Dozens of current and former service members parachuted onto the sands of the Virginia Beach Oceanfront on Saturday after jumping thousands of feet from a plane.

Skydive Suffolk partnered with several nonprofits to host its first “Land in the Sand” Veterans Day event, allowing veterans and service members to experience the thrill for free. Nonprofits that sponsored tandem jumps included United Service Organizations, Naval Special Operations Foundation, Operation Enduring Warrior, Veterans United and Arne Aviation.

Mike Manthey, who owns Skydive Suffolk with wife Laura, said his company has participated in similar events, but this year marks the first they’ve hosted for Veterans Day. The goal was to provide jumps for 40-50 veterans and service members who loaded the plane at the Military Aviation Museum’s airfield, about 25 minutes from where they landed.

“Hey, it’s an accomplishment. They got over a fear,” Manthey said. “A couple of the guys today, they’re like, ‘I just jumped out of an airplane. There’s nothing else I can’t do.’ So just seeing that kind of motivation or that kind of attitude in people makes it worth it.”

Army veteran Jamie Curtis, 28, experienced skydiving for the first time as a civilian. He’s the assistant program manager for the skydiving program at Operation Enduring Warrior.

The former paratrooper also invited Nick Fields, who’s still in the Army, to Saturday’s event. Curtis said as soon as the plane’s door opened, he was reminded of sitting behind gunners with Fields while deployed in Turkey.

“It’s good to just free your mind out here a little bit, let go and have fun,” Fields said.

“And it’s OK to smile,” Curtis added.

Fields, who’s stationed near Washington D.C., said he enjoys the adrenaline rush in the seconds before landing. It’s different than jumping as a paratrooper because they typically use static lines. And since the parachute in a tandem jump is smaller, jumpers come in faster when landing, he said.

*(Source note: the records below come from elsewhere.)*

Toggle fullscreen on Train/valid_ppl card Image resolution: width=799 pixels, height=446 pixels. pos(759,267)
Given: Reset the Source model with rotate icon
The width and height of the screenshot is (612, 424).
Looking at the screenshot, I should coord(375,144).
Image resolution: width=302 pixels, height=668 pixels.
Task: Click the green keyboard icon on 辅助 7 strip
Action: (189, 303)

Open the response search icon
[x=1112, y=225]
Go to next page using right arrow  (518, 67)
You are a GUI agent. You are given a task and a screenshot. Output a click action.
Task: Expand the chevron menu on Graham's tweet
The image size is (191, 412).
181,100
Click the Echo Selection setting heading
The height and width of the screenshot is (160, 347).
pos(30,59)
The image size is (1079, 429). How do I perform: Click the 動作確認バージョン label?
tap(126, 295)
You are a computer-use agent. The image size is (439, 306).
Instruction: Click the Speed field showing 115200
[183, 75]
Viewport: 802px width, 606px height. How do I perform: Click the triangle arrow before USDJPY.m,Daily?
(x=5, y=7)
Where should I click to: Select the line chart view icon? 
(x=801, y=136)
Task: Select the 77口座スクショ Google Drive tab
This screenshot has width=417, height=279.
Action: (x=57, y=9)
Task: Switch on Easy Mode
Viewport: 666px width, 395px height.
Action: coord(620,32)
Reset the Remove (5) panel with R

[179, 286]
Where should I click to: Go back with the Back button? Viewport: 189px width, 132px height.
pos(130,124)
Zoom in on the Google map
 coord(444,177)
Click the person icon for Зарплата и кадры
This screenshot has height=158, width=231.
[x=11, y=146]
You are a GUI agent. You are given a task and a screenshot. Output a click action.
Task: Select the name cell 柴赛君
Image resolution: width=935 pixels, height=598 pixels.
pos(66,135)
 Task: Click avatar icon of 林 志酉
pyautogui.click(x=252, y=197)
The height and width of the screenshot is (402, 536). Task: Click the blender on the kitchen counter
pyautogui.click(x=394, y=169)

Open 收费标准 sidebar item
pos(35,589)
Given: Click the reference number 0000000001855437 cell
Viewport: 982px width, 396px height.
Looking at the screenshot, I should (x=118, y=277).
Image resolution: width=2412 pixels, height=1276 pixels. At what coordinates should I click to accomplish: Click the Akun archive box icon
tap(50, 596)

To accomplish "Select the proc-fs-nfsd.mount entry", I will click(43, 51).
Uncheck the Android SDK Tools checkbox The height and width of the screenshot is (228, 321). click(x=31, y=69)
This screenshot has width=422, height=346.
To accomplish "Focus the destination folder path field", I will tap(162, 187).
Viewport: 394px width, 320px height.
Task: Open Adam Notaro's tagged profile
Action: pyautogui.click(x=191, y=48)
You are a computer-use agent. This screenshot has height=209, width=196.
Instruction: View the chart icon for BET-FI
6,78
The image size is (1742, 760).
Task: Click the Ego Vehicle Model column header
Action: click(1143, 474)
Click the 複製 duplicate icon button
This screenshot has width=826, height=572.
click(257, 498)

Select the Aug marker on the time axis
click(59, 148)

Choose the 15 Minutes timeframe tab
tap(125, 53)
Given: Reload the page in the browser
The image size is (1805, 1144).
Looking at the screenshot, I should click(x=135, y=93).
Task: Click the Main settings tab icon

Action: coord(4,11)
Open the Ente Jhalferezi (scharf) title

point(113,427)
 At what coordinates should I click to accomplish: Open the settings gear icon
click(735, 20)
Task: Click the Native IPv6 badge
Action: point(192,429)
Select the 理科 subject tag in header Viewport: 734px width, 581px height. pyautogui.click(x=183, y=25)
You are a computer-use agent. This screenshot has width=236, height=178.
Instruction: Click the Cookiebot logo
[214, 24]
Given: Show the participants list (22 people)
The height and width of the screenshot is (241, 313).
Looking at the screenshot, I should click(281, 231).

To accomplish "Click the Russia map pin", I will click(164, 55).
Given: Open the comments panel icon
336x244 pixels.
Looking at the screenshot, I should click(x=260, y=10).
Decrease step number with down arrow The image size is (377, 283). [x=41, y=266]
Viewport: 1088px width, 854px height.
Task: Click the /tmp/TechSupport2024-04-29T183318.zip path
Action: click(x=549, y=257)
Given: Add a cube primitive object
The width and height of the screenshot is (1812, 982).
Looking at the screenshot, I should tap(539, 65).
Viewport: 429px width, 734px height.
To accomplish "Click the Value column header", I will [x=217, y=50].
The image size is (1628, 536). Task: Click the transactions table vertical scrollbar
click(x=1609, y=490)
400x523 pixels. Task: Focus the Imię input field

“There’s always that tiny little bit of nervousness no matter how many times you do it,” Fields said. “But it’s also a relaxing experience. The fall is super smooth.”

Richard Herrera, 42, said it was his second time skydiving. The Navy veteran said this was better — he was less nervous and could take in more of the experience. His said his favorite part was the freefall before the parachute is deployed.